Foreword by Elizabeth Rollins Epperly (ix–xiv). Afterword (511–20), “A Note on the Text” (521–22), acknowledgments (523) by Benjamin Lefebvre. “Books by L.M. Montgomery” (525–27).
Jacketed hardcover. 7.75” x 5”. xiv, 527 pp. ISBN 9780670063918. CAN$25.00. Cover art by Shelagh Armstrong.
“The rediscovered last work of L.M. Montgomery.”
Followed by a trade paperback edition by Penguin Canada in 2010 and by a Penguin Modern Classics Edition in 2018.
Synopsis
Adultery, illegitimacy, revenge, murder, and death—these are not the first terms we associate with L.M. Montgomery. But in The Blythes Are Quoted, completed at the end of her life, the author brings topics such as these to the fore.
Intended by Montgomery to be the ninth volume in her bestselling series featuring Anne Shirley Blythe, The Blythes Are Quoted takes Anne and her family a full two decades beyond anything else she published about them, and some of its subject matter is darker than we might expect.
Divided into two sections, one set before and one after the Great War of 1914–1918, it contains fifteen short stories set in and around the Blythes’ Prince Edward Island community of Glen St. Mary. Binding these stories are sketches featuring Anne and Gilbert Blythe discussing poems by Anne and their middle son, Walter, who dies as a soldier in the war. By blending together poetry, prose, and dialogue in this way, Montgomery was at the end of her career experimenting with storytelling methods in an entirely new manner.

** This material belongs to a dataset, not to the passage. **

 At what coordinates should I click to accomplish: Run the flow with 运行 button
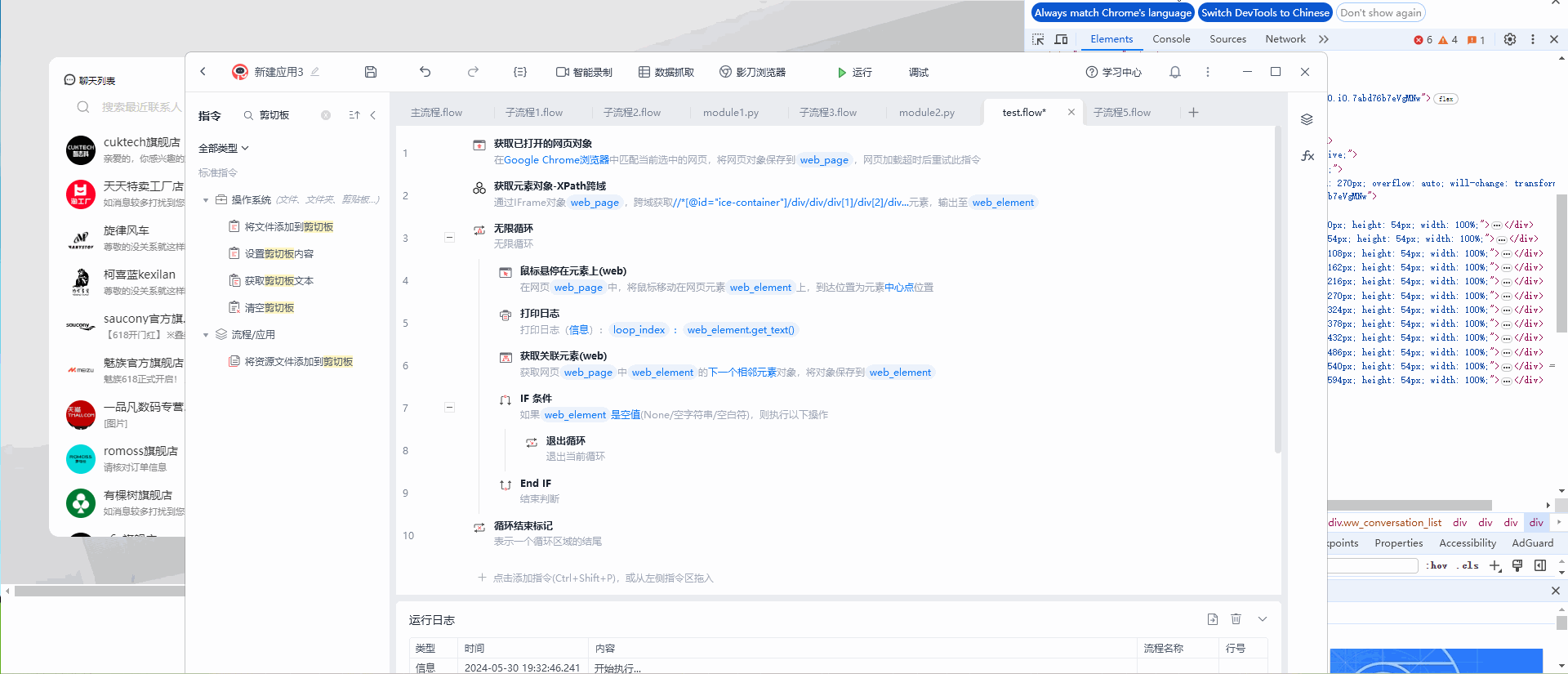coord(854,72)
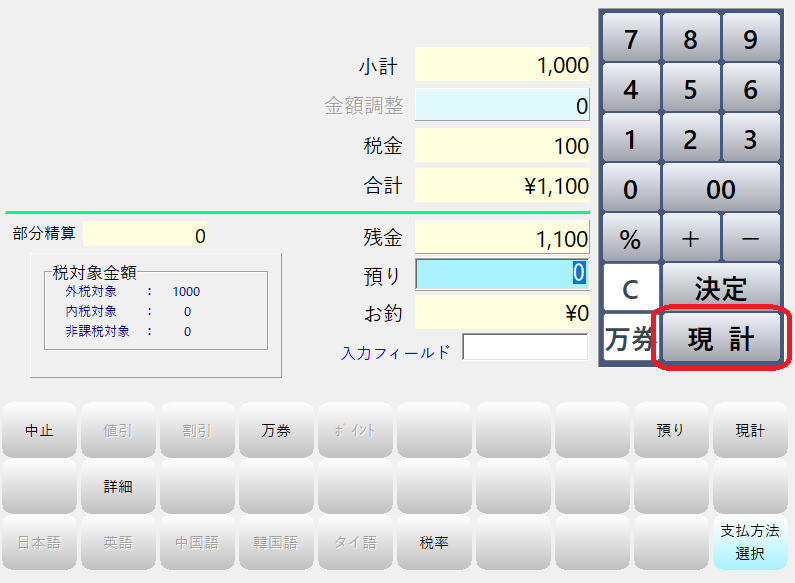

This publication of Montgomery’s rediscovered original work—previously published only in severely abridged form as The Road to Yesterday—invites readers to return to her earlier books with a renewed appreciation and perspective.
Rilla of Ingleside (Toronto: Viking Canada, 2010)
Edited by Benjamin Lefebvre and Andrea McKenzie.
Introduction (ix–xix), “A Note on the Text” (xx), “The Origins of the First World War” (xxi–xxv), “Canadian Women’s Poetry of the First World War” (351–53), glossary (354–87), and “Further Reading” (388–89) by Benjamin Lefebvre and Andrea McKenzie. “Our Women” by L.M. Montgomery (352). “The Young Knights” by Virna Sheard (352–53).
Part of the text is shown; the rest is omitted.